What is asked:
Give the data as a numbered list, starting at the line that contains "Refresh the current tab page" and ending at the last line of the data, with blank lines left out. Leave the pictures out of the answer.

Dataset rows
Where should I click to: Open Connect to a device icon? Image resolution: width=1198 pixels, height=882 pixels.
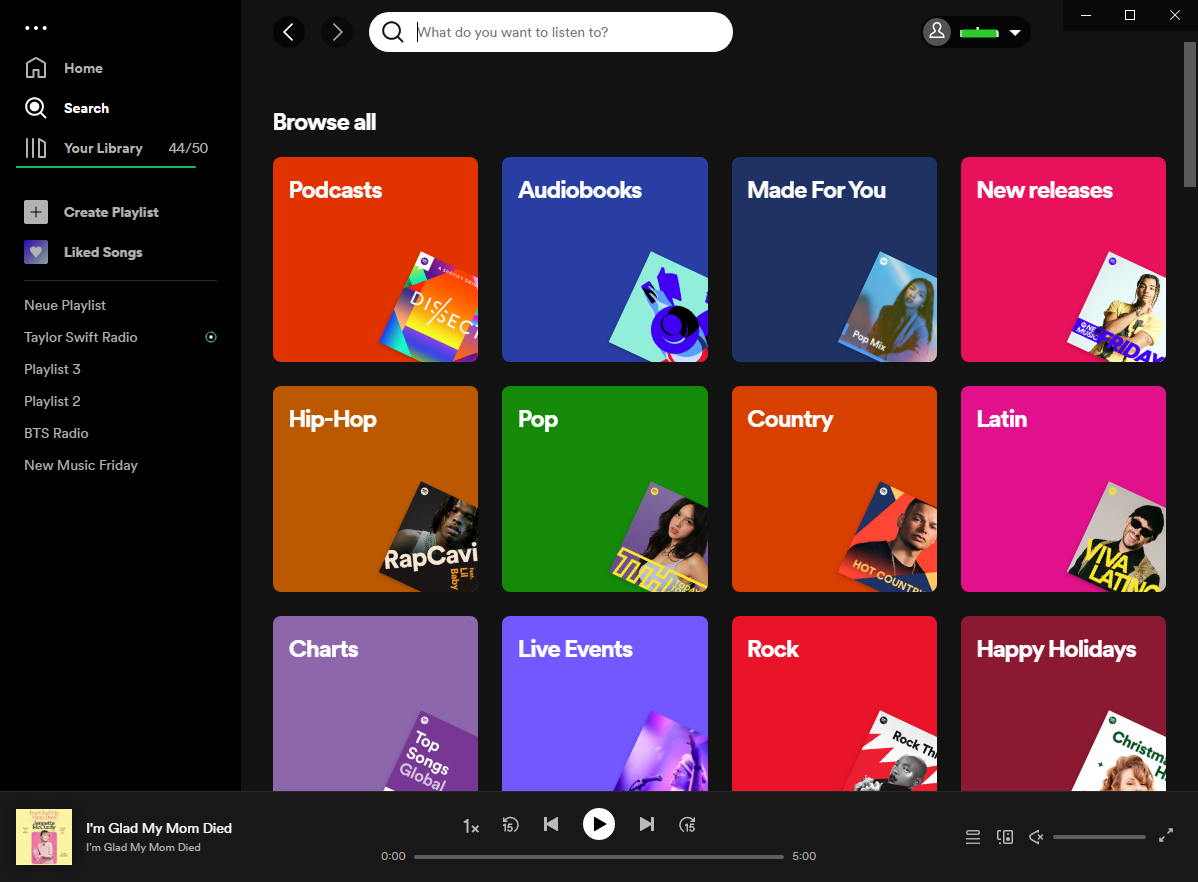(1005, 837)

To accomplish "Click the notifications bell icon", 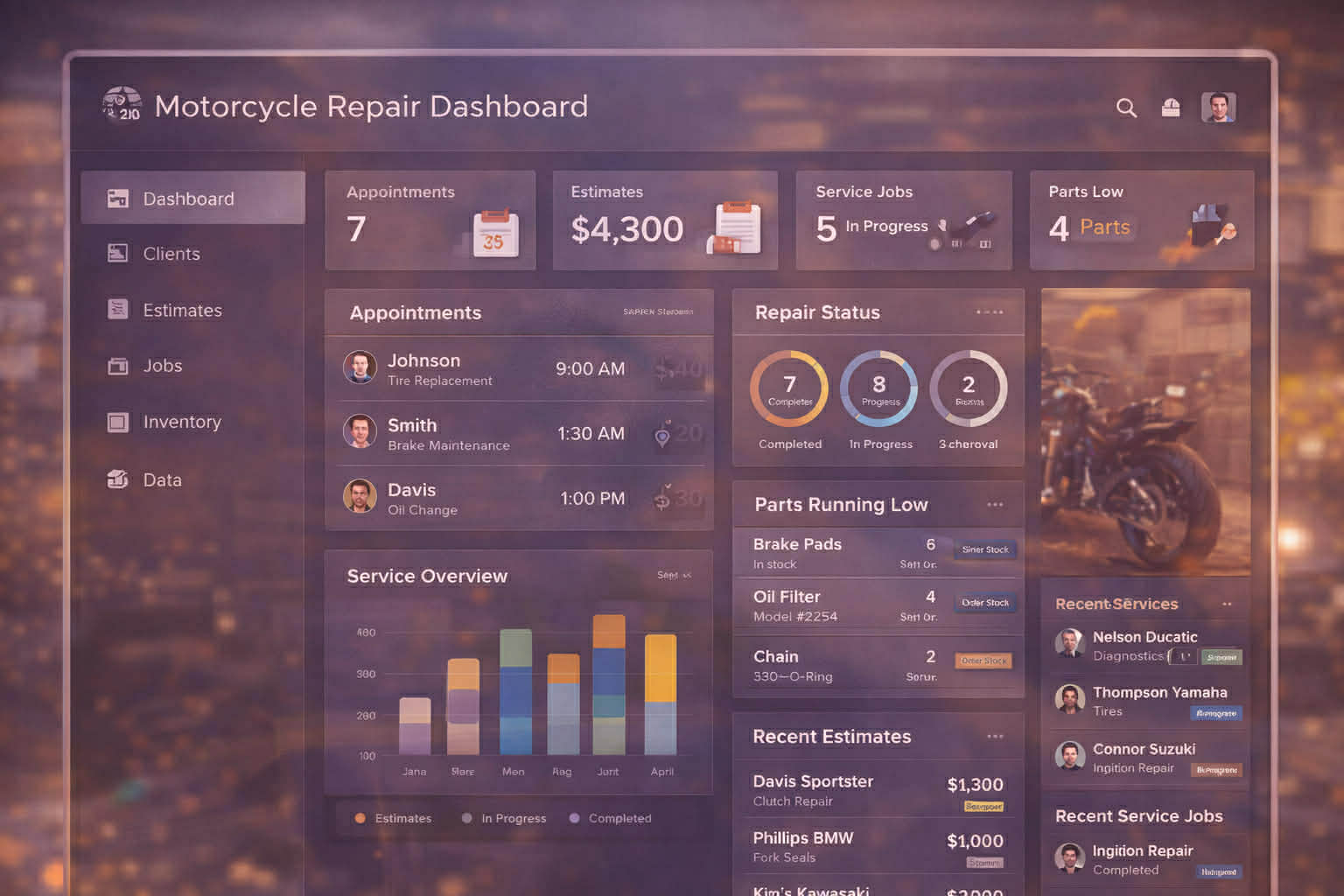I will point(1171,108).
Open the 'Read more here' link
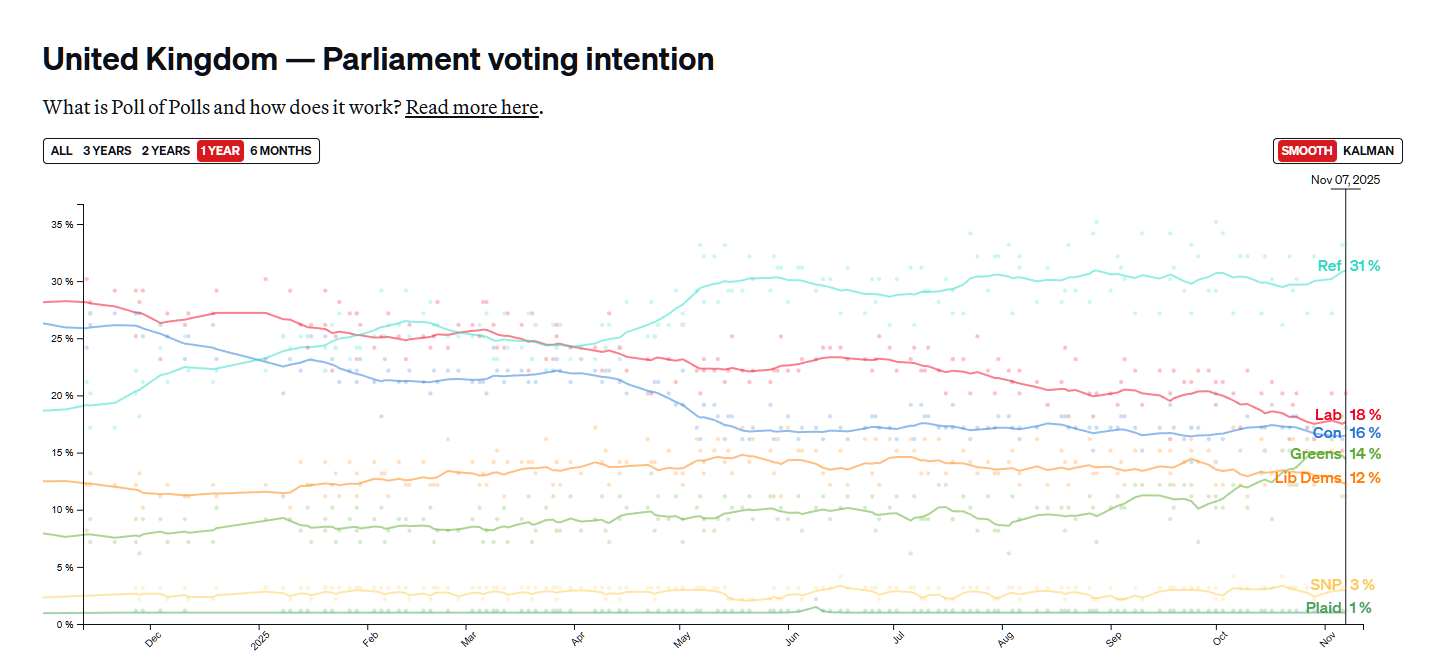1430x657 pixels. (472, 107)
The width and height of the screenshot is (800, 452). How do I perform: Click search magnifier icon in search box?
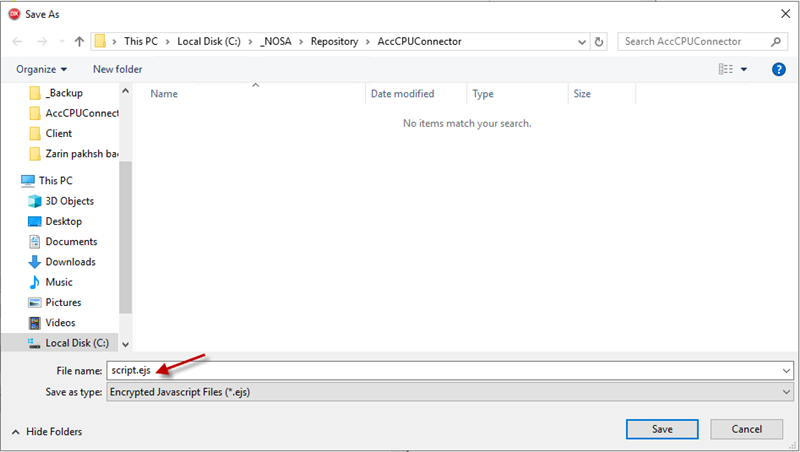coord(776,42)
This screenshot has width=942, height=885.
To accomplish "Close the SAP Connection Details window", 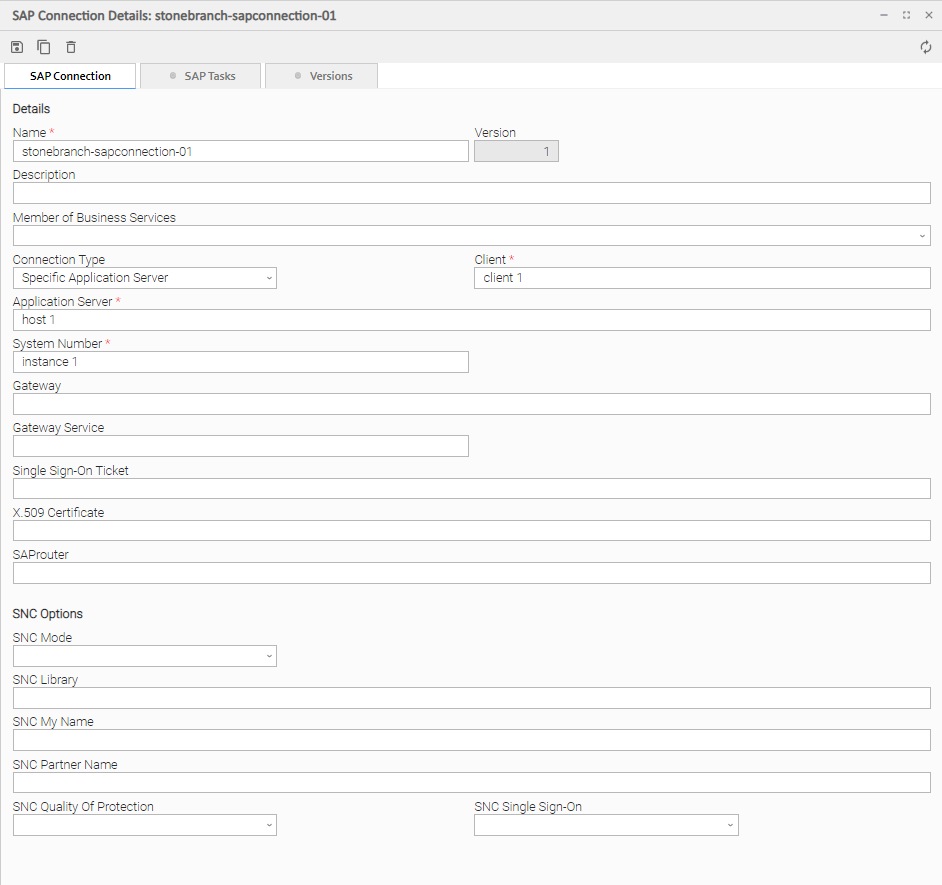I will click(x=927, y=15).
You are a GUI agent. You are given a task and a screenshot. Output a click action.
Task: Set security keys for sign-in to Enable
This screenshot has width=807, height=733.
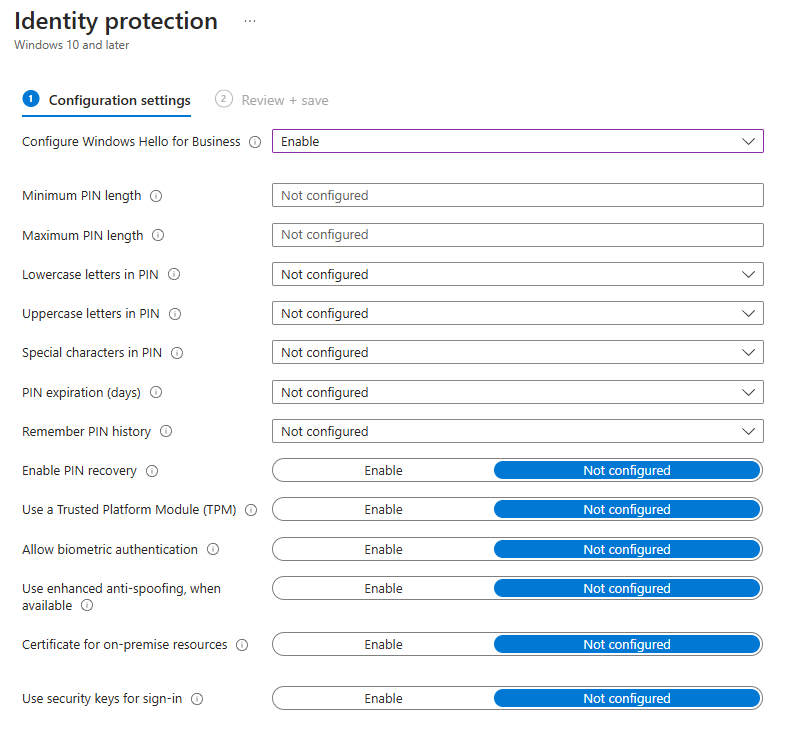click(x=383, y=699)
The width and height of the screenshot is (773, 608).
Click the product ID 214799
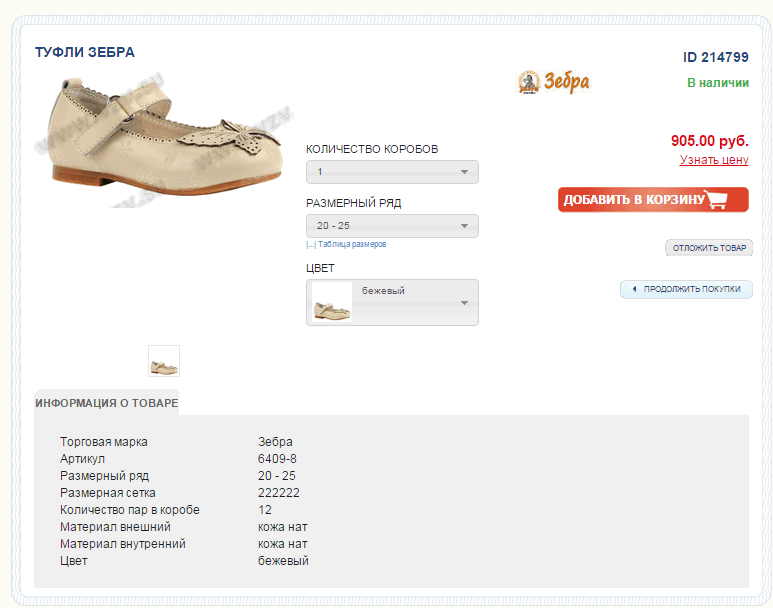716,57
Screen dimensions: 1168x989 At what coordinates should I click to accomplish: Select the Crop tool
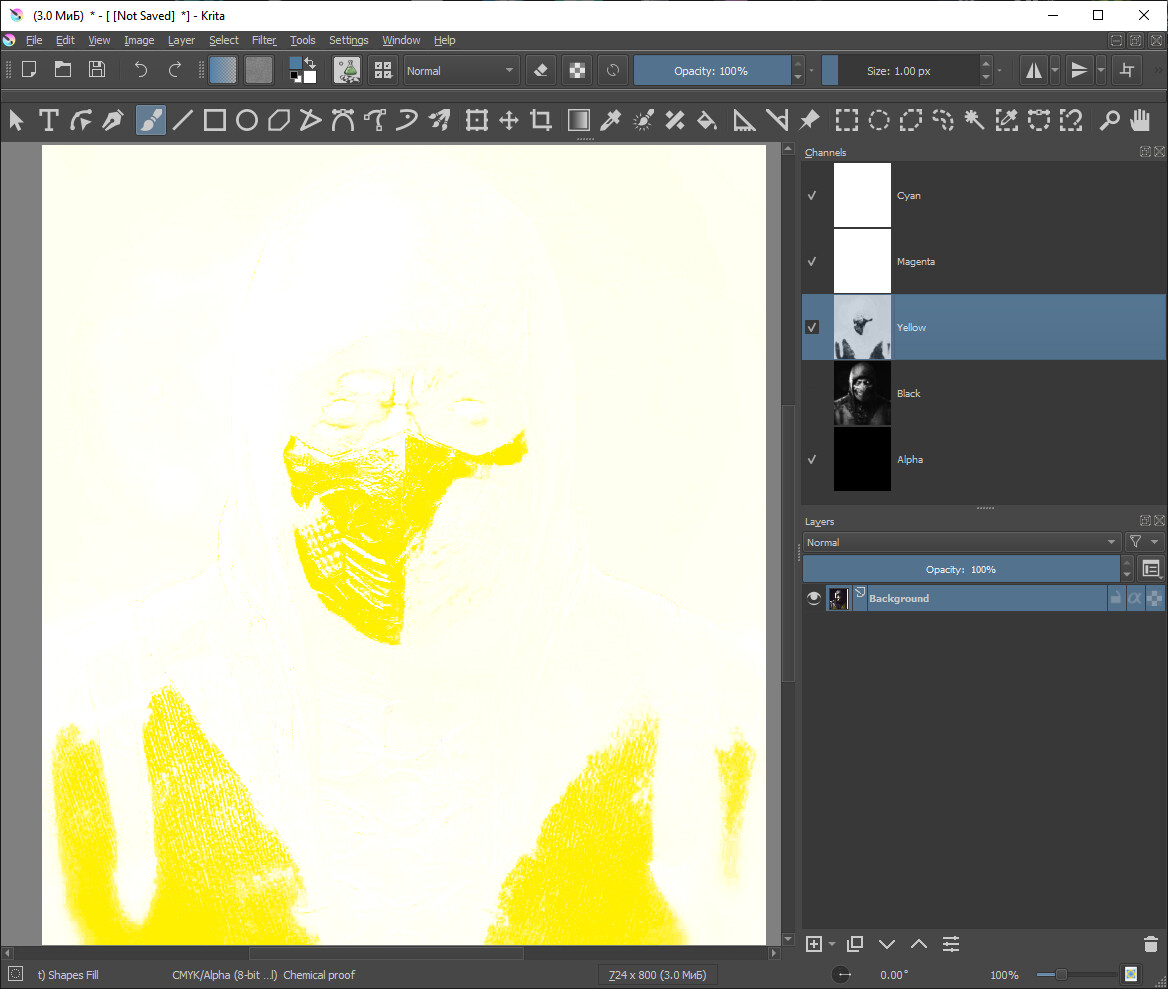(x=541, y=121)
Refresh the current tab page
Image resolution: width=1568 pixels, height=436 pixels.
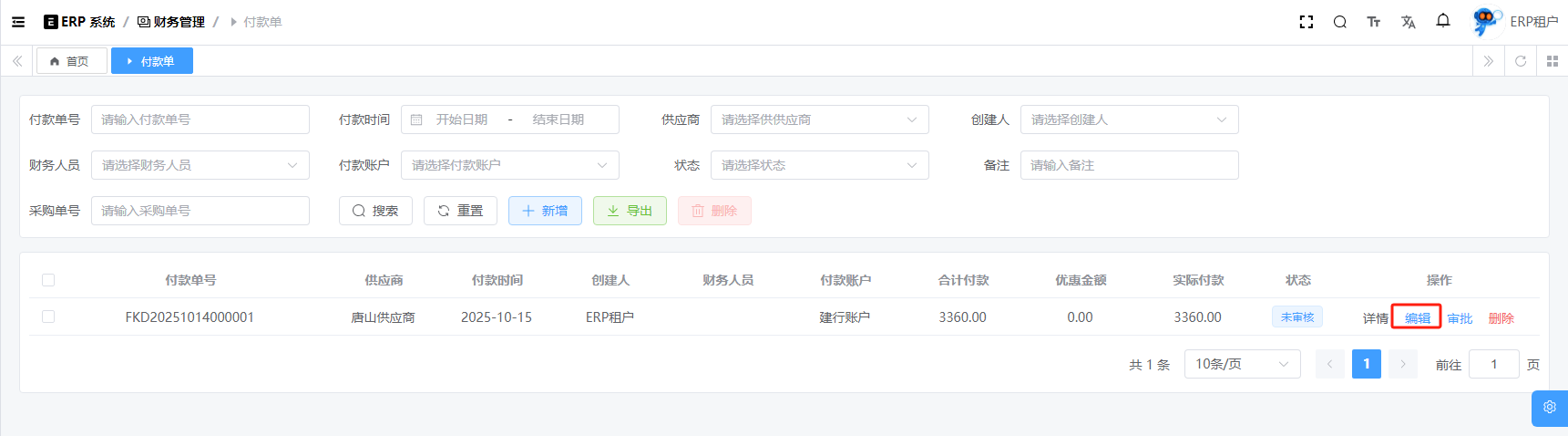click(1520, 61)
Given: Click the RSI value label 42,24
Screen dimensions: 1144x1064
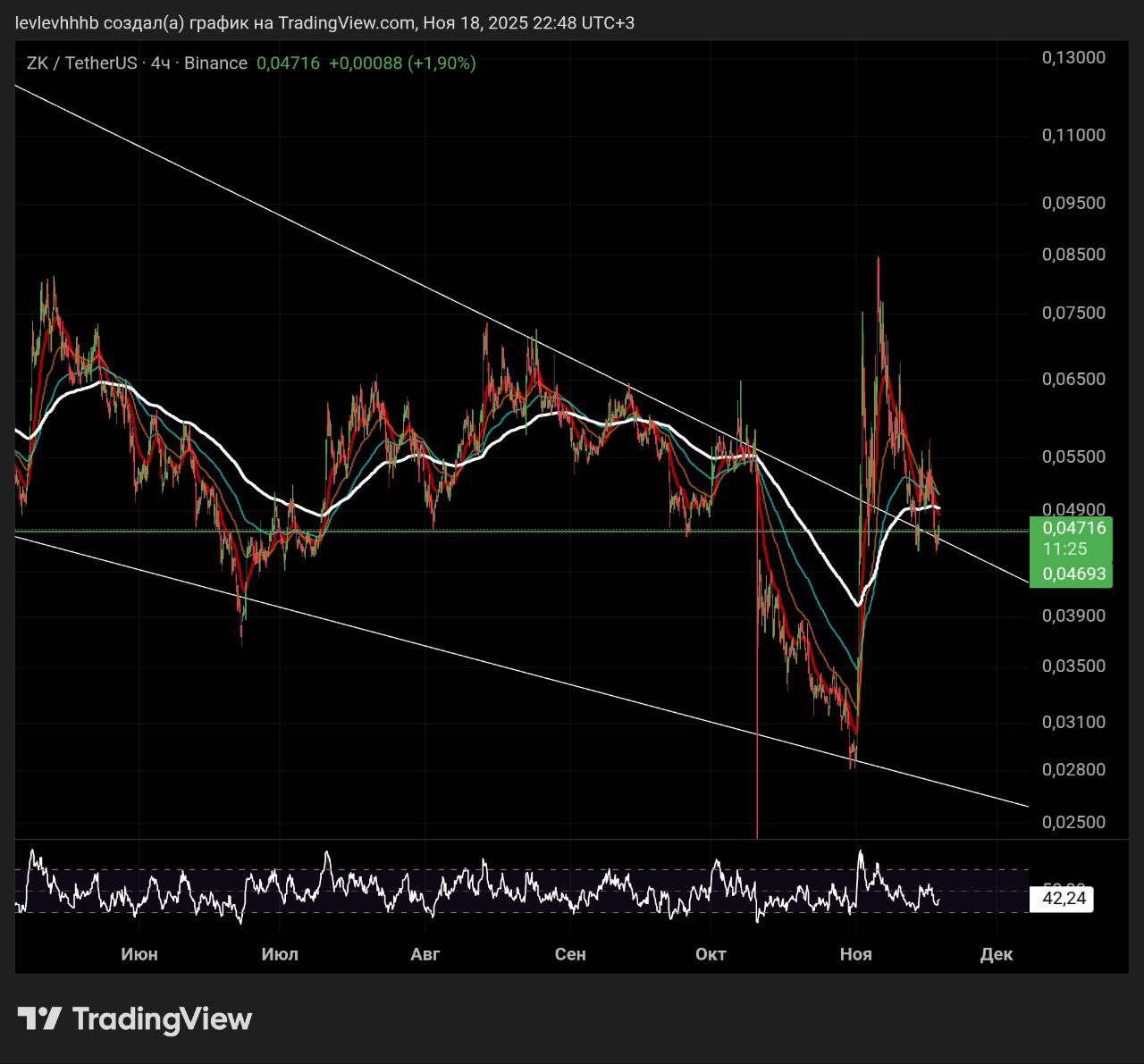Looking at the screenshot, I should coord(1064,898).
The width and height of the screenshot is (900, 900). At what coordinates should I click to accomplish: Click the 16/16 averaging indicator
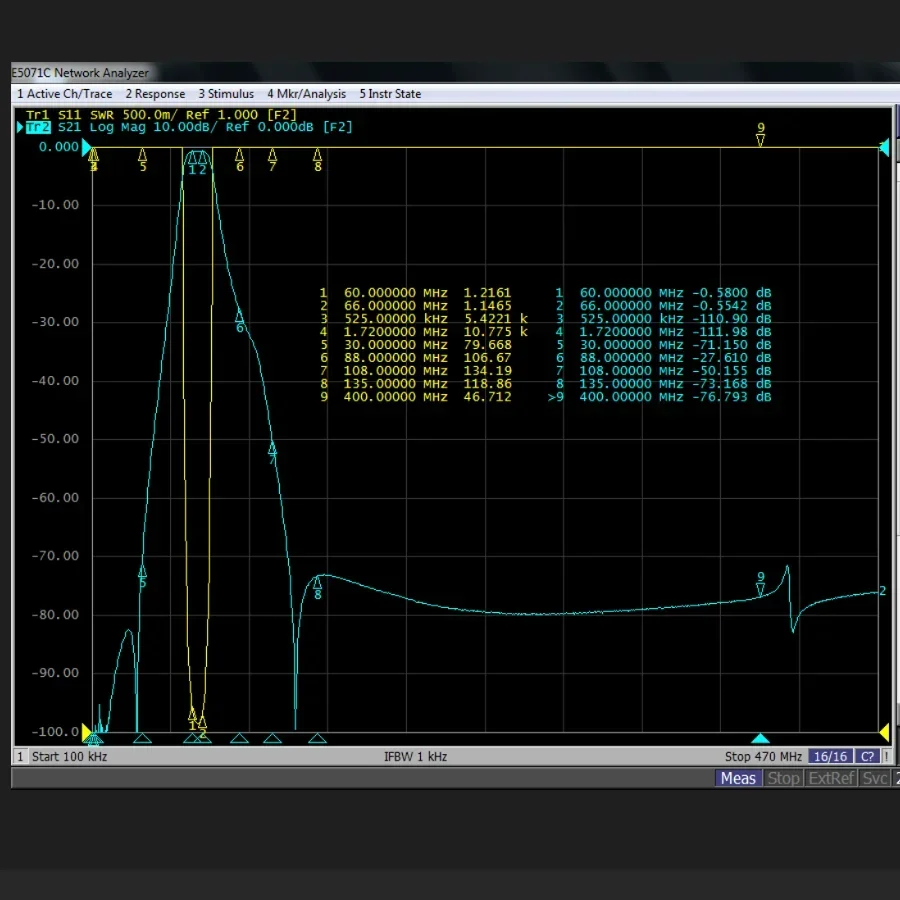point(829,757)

Task answer:
1. Refresh the current tab page
2. Image resolution: width=1568 pixels, height=436 pixels.
3. click(1520, 61)
4. Given: Click the RSI value label 42,24
5. Screen dimensions: 1144x1064
6. Looking at the screenshot, I should coord(1064,898).
7. The width and height of the screenshot is (900, 900). At what coordinates should I click to accomplish: Click the 16/16 averaging indicator
8. point(829,757)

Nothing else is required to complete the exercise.